Good thing this recipe is easy and comes together quickly. The recipe is from a Dorie Greenspan cookbook titled Baking From My Home to Yours. The book offers great recipes and insight for every home baker. It has beautiful photos of the baked items and is clearly written with tips for success.
The brownie buttons are a rich "one-bite" sweet treat.
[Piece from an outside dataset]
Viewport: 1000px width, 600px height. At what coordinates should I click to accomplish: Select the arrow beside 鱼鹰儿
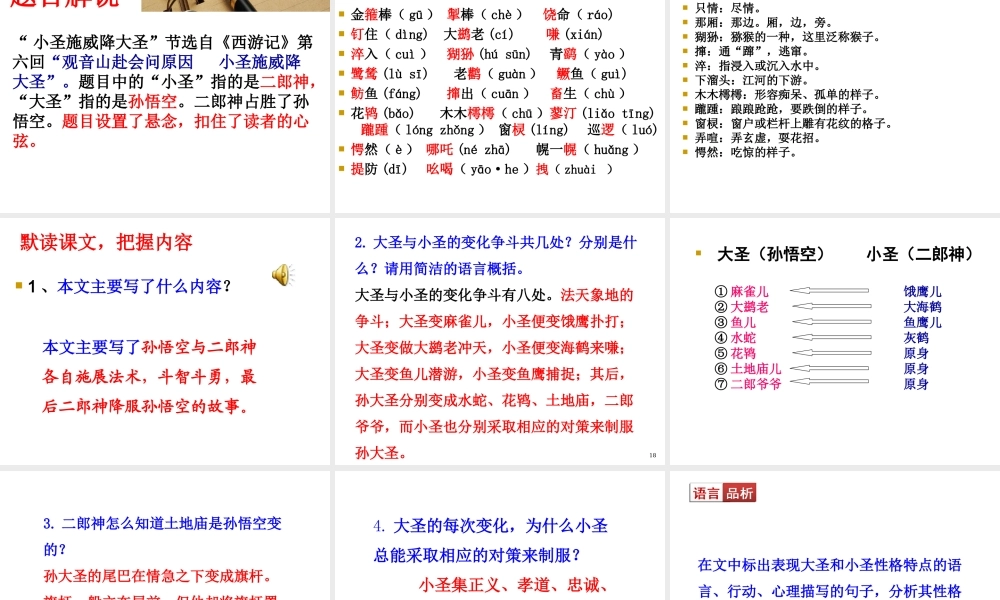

They are quite good on their own, but I like to top them with melted chocolate to take them up to the next level.
Brownie Buttons
1/4 cup plus 2 tablespoons all-purpose flour
pinch of fine sea salt
4 tablespoons unsalted butter, cut into 4 pieces
2 1/2 ounces bittersweet chocolate, 60% dark, chopped
1/3 cup light brown sugar, packed
1/2 teaspoon vanilla extract
1 large egg, room temperature
Chocolate Glaze
2 ounces white or dark chocolate, chopped
Working with a mini muffin pan with 24 wells, line each well with a mini muffin paper liner. Set tray aside.
Preheat the oven to 350 degrees.
In a small sauce pan, melt the butter, chocolate, and brown sugar over low heat, stirring frequently to combine. When the mixture is smooth and melted, remove the pan from the heat to cool for a few minutes.
In a small bowl, combine the flour and the salt, stirring together.
When the chocolate mixture is cool, stir in the vanilla. Crack the egg into a separate small bowl. Using a fork, lightly beat the egg. Add the egg to the chocolate mixture, stirring until well blended. Add in the flour, stirring until it is incorporated. The batter will be smooth and glossy.
Using 2 small spoons, spoon the chocolate batter into each paper-lined well. Fill each well with 1 teaspoon of batter. It will not look like much in each well, but you will have enough to fill 24 mini wells. Place the tray into the preheated oven, baking for 12 minutes. Remove the tray from the oven. Cool for 20 minutes.
Optional chocolate glaze:
Working with a small heat-proof bowl, place the chocolate into the bowl. Place in the microwave. Heat for 11 seconds, stirring after each time, until the chocolate is melted and smooth. This will take several times to melt the chocolate. When the brownie buttons are cool, use a small spoon to fill a bit of melted chocolate on to each brownie. Top the melted chocolate with finely chopped nuts or rainbow sprinkles if desired. Allow to the chocolate to cool and set up.